The conditions under which women were sterilized were abhorrent. Most were offered tubal ligations while they were in labor by doctors who often didn’t speak Spanish. The women were not given adequate explanations of what was being done to them. Some assumed that if tubes could be “tied,” they could also be “untied.” Others assumed the procedure was some sort of cleansing, as the word “sterilized” implied. Many were simply asked to sign papers they didn’t understand—some while in the throes of labor and in desperate need of C-sections.

The class-action lawsuit named E.J. Quilligan, the head of the hospital and a prominent doctor whose reputation remains sterling today. But in her interview with him, Tajima-Peña found a man who appeared ignorant of what was done on his watch. At best, one can only presume that doctors treating poor, brown-skinned women speaking a different language assumed they were doing the women and society a service by curtailing their reproductive abilities. At worst, a tacit practice of eugenics was being carried out by hospital staff.

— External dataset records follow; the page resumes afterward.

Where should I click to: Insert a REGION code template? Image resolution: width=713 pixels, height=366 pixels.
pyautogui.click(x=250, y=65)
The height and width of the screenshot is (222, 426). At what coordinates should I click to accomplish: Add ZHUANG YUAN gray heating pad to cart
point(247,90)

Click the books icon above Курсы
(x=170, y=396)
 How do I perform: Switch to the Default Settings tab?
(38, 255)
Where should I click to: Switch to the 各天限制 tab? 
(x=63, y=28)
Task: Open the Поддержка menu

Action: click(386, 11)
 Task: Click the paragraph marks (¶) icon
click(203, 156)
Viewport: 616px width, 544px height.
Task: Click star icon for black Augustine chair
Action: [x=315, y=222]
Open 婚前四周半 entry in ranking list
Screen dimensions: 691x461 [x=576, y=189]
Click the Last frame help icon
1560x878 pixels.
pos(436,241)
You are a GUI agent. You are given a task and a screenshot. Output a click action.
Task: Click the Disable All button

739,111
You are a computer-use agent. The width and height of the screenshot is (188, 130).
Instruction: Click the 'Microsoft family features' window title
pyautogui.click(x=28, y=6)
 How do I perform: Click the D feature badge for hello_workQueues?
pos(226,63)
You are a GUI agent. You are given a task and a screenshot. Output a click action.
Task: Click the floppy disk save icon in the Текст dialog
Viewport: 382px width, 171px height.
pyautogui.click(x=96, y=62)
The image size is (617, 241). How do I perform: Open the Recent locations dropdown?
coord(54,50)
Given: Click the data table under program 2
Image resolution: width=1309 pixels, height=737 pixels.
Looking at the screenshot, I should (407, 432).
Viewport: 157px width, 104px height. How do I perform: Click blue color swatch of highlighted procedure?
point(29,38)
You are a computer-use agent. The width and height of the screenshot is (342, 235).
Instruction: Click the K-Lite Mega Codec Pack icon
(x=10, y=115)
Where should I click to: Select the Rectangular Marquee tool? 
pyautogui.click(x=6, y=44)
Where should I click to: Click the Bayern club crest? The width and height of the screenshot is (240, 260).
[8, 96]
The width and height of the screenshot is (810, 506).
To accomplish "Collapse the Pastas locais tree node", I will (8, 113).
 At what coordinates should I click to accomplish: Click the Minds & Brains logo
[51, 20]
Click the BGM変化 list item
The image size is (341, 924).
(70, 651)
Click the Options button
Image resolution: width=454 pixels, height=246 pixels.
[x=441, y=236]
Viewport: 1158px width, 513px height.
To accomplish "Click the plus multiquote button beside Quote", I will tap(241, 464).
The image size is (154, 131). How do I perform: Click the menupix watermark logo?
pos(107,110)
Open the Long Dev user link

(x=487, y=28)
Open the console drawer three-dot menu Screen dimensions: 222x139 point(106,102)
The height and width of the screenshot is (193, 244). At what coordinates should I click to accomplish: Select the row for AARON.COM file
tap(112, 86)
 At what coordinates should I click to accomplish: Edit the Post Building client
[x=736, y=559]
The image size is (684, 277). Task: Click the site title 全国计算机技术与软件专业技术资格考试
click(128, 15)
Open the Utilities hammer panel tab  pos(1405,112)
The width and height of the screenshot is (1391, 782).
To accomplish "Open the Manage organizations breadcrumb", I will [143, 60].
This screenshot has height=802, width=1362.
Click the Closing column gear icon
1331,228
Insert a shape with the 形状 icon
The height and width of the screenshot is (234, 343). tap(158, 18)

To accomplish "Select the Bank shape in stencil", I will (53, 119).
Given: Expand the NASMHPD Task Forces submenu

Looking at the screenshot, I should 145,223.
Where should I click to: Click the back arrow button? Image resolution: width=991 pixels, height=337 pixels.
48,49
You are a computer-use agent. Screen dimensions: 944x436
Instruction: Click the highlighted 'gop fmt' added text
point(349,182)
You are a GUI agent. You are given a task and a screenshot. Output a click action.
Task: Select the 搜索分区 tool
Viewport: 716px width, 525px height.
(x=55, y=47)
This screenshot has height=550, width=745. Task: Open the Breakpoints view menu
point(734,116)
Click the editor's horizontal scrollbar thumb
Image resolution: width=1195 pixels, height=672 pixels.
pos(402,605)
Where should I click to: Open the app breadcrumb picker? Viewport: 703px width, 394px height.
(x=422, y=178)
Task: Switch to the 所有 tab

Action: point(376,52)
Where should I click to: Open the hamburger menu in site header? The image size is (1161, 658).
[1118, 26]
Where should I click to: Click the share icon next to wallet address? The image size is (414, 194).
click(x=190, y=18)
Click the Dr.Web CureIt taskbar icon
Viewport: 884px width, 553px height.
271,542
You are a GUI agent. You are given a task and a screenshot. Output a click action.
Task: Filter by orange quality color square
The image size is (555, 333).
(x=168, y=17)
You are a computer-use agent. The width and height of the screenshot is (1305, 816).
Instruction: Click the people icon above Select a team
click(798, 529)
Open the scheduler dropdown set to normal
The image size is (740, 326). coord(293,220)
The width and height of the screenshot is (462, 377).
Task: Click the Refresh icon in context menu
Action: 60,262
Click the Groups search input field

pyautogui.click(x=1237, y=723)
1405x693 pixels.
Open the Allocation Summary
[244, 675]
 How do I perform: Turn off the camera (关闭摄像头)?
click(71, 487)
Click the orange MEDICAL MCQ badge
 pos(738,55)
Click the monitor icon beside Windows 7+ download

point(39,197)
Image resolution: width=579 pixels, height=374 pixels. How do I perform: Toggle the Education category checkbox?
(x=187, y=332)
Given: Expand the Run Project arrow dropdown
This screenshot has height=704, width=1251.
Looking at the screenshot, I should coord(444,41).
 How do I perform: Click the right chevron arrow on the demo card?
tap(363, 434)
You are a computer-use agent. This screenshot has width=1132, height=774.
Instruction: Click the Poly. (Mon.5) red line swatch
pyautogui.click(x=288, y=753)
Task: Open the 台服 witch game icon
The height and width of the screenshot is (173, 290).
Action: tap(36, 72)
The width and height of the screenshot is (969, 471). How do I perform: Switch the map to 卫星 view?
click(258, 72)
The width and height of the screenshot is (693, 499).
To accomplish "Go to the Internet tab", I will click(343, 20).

The 1970s were a crucial time for political activism, and second-wave feminism in particular. Unaware of the struggles Latinas faced in their cultural attitudes toward children and family, white feminists dismissed concerns over involuntary sterilization. While Latino feminists demanded a waiting period between birth and sterilization in order to enable informed consent, white feminists pushed for “sterilization on demand.” In other words, brown women were being denied the right to have children while white women felt they were being denied the right not to have children.

In the end, to the shock of the plaintiffs and their attorney, the lawsuit was dismissed. The judge ruled that “the cultural background of these particular women has contributed to the problem”—essentially blaming the women for what was done to them.

As the Supreme Court hears a legal challenge this week to Deferred Action for Parents of Americans (DAPA), President Obama’s executive order on immigration policy, our historical treatment of immigrant women is one that we should not forget. As hateful rhetoric spews from the right, and women and children are locked up en masse in private detention centers or deported back to violent lands, we need to remember that we too, once upon a time, wrought violence upon the bodies of immigrants.

“No Más Bebés” premieres at 10 p.m. EST Feb. 1 on “Independent Lens” on PBS (check local listings).